REQUIREMENT: Reproduce the material word for word, beginning at the line that contains "Where should I" and ending after the line that contains "pyautogui.click(x=634, y=617)", with both of those lines included. Leave the pictures out of your copy.

PROVIDED RECORDS:
-- BEGIN --

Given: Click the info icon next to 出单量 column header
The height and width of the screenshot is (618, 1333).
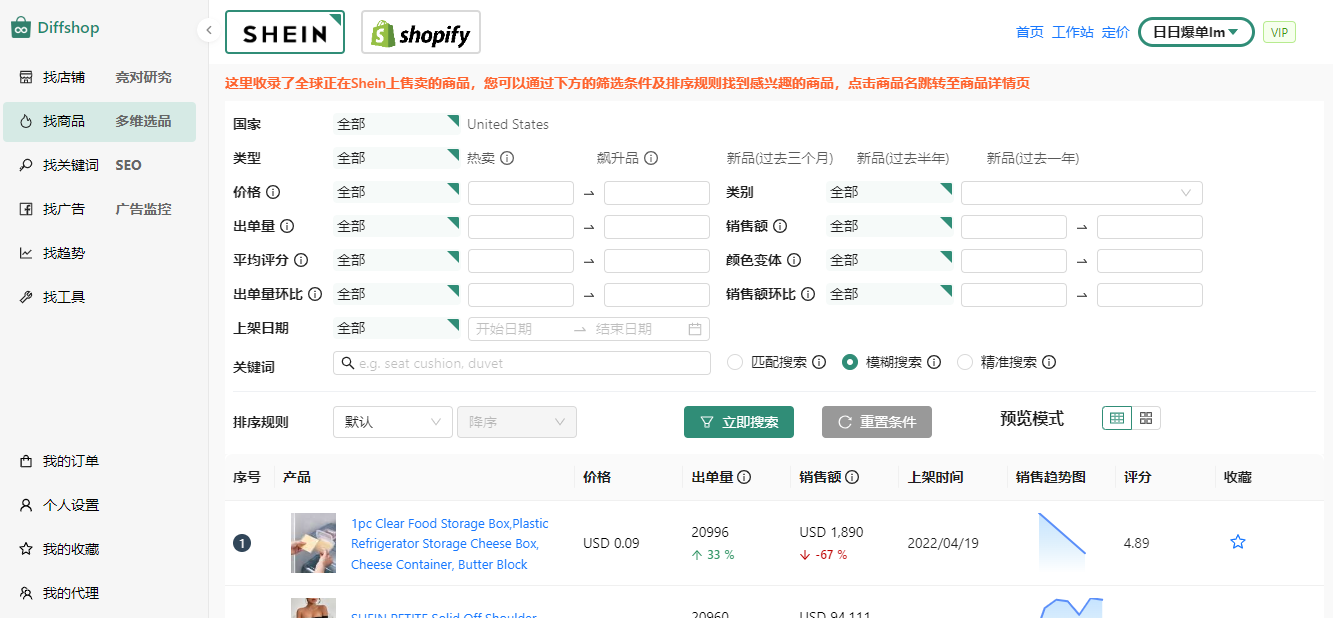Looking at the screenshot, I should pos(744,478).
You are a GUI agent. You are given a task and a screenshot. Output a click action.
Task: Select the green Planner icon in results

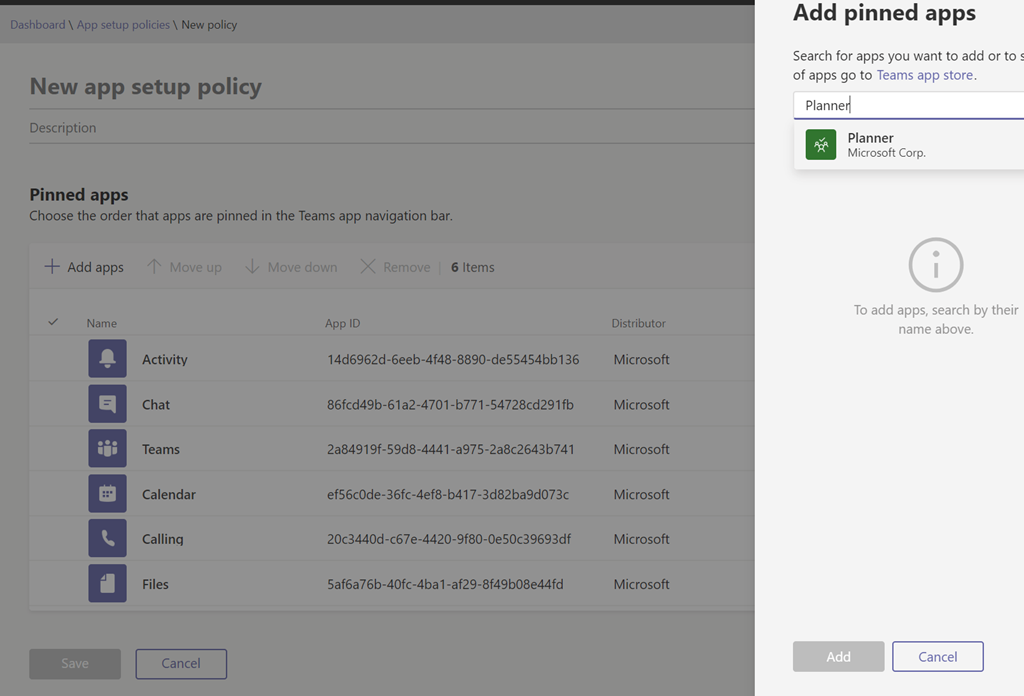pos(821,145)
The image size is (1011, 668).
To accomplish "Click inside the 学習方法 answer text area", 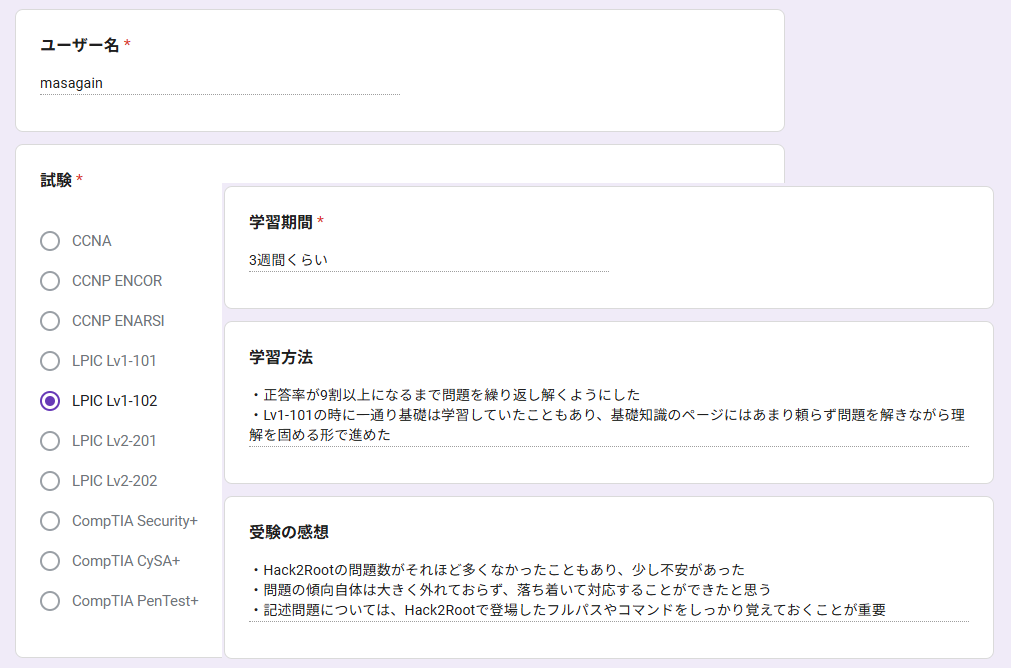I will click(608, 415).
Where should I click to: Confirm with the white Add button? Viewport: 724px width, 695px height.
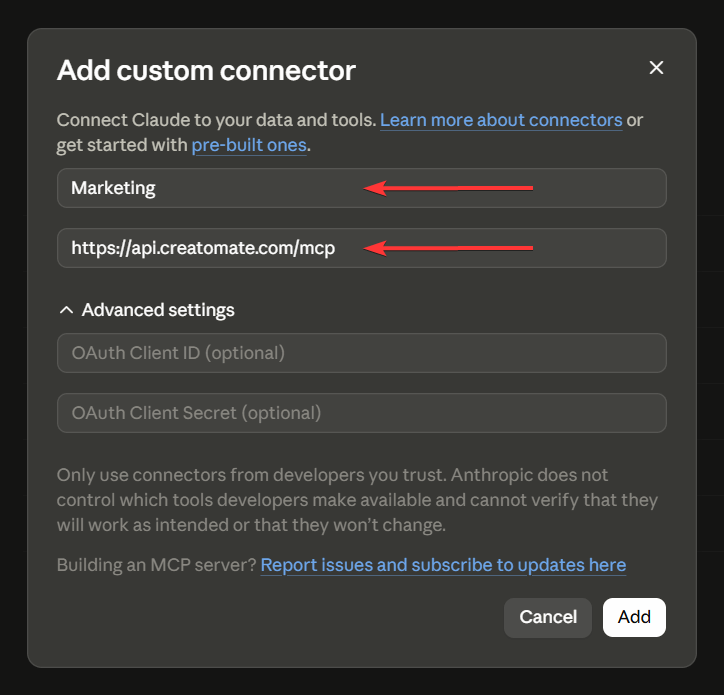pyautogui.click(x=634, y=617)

-- END --
-- BEGIN --

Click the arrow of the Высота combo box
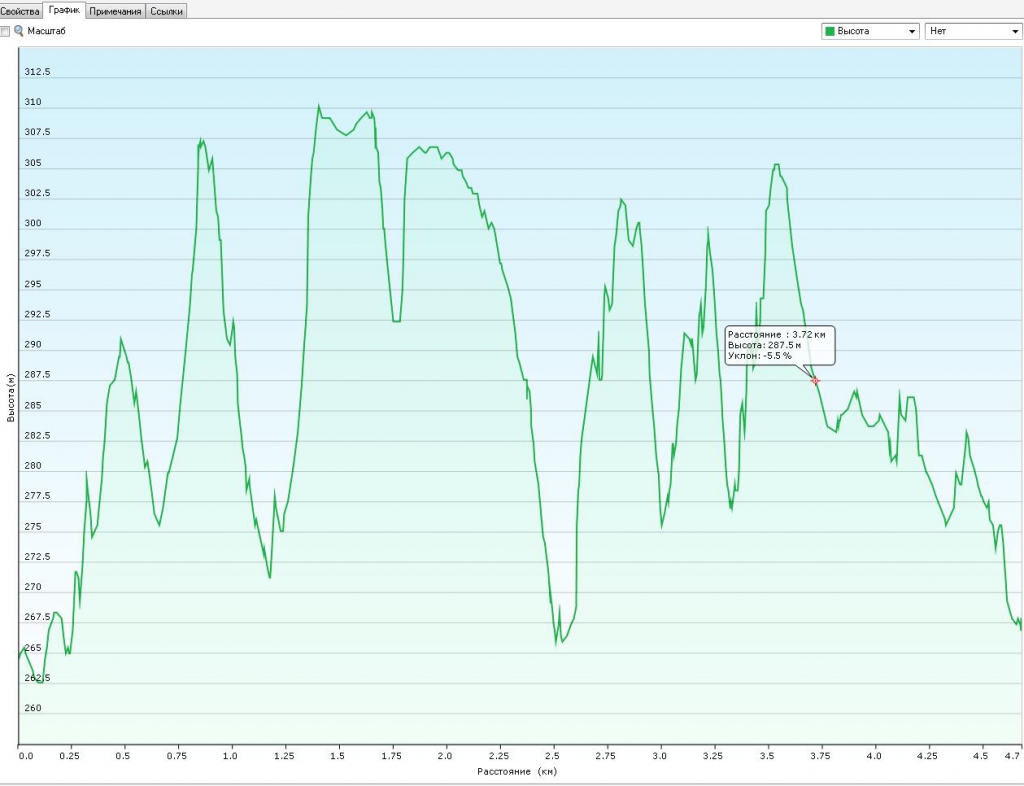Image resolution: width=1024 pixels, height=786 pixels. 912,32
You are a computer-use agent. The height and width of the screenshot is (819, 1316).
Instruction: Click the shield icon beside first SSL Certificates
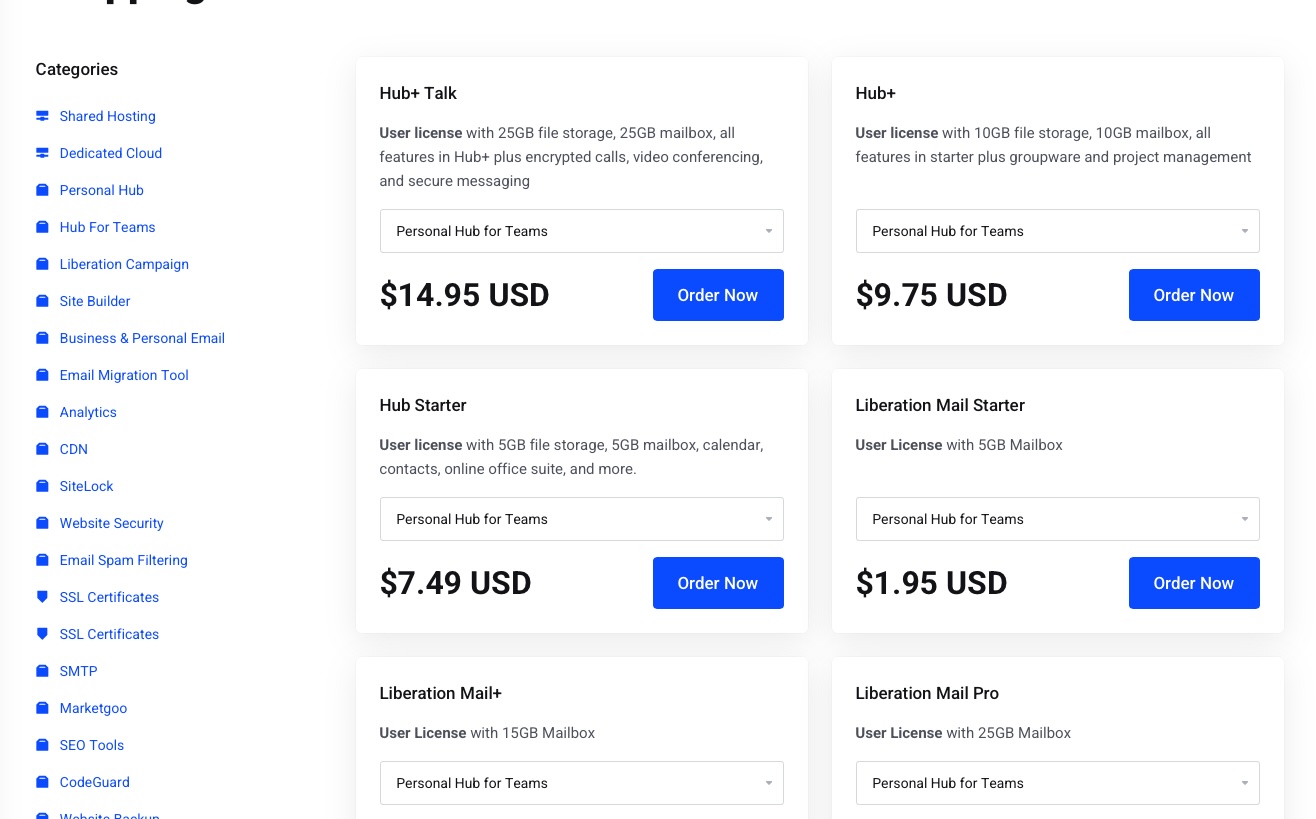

-- END --

SOLUTION TO THE EXERCISE:
Where should I click to: Confirm with the white Add button? Viewport: 724px width, 695px height.
pyautogui.click(x=634, y=617)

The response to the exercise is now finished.